After finding the line with "Given: Open tonyrall9090@gmail.com email link" in the data below, set down exactly each line through the one with "This screenshot has width=900, height=564.", inclusive, and stop there.

Supplied data

● ● ●

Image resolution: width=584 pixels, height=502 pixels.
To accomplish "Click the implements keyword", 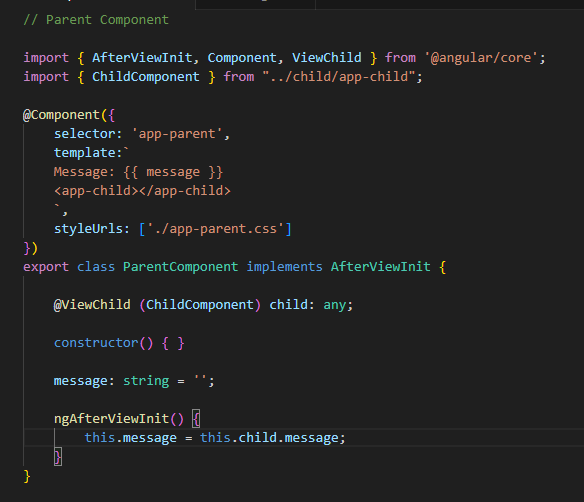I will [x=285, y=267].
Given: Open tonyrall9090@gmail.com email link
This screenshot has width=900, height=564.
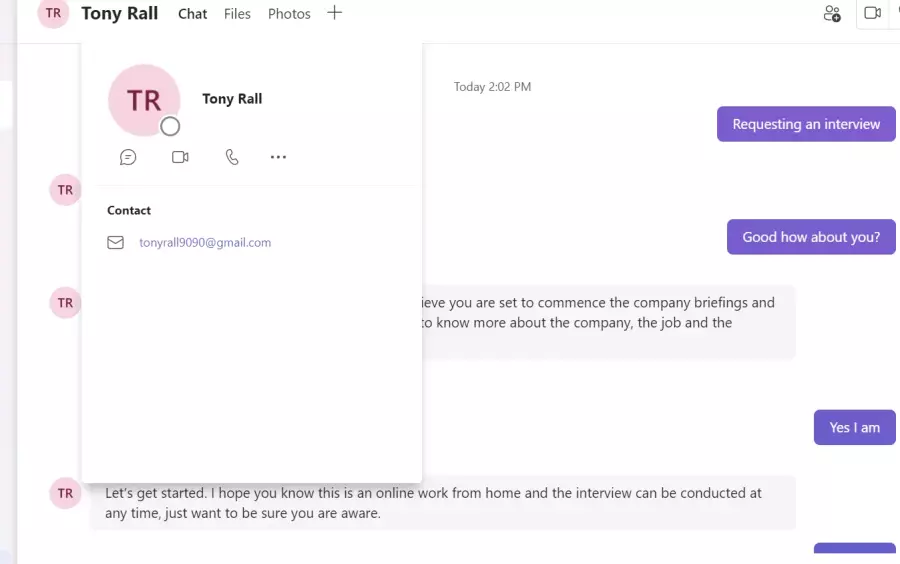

● ● ●

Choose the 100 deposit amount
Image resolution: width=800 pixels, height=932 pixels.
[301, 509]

● ● ●

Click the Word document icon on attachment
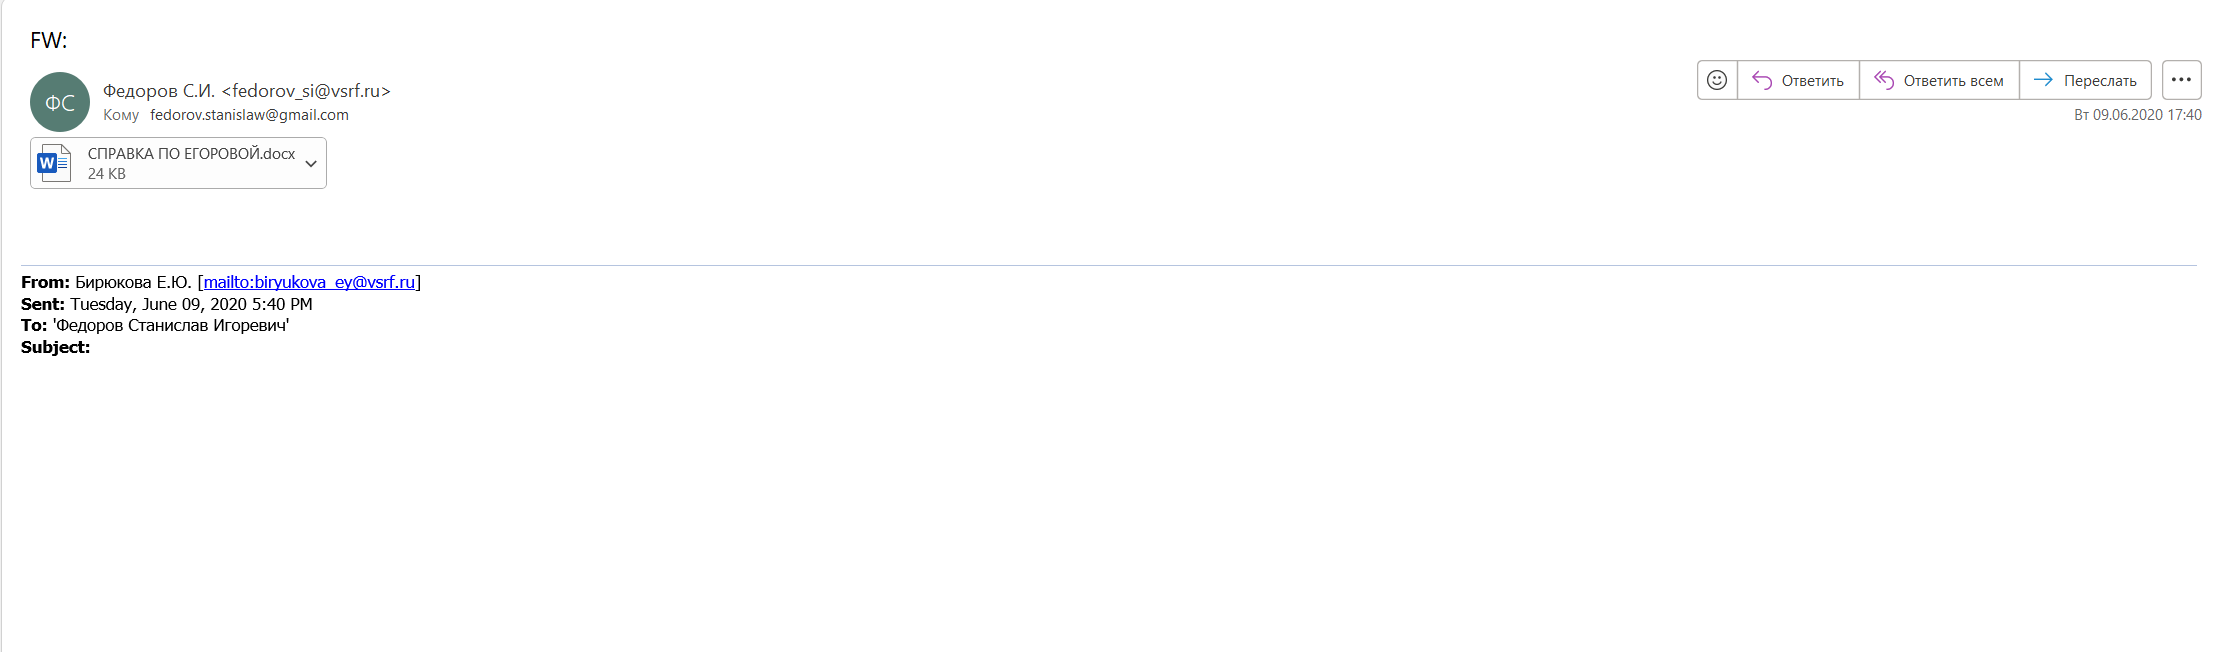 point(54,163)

● ● ●

Result
Given: Open tonyrall9090@gmail.com email link
This screenshot has width=900, height=564.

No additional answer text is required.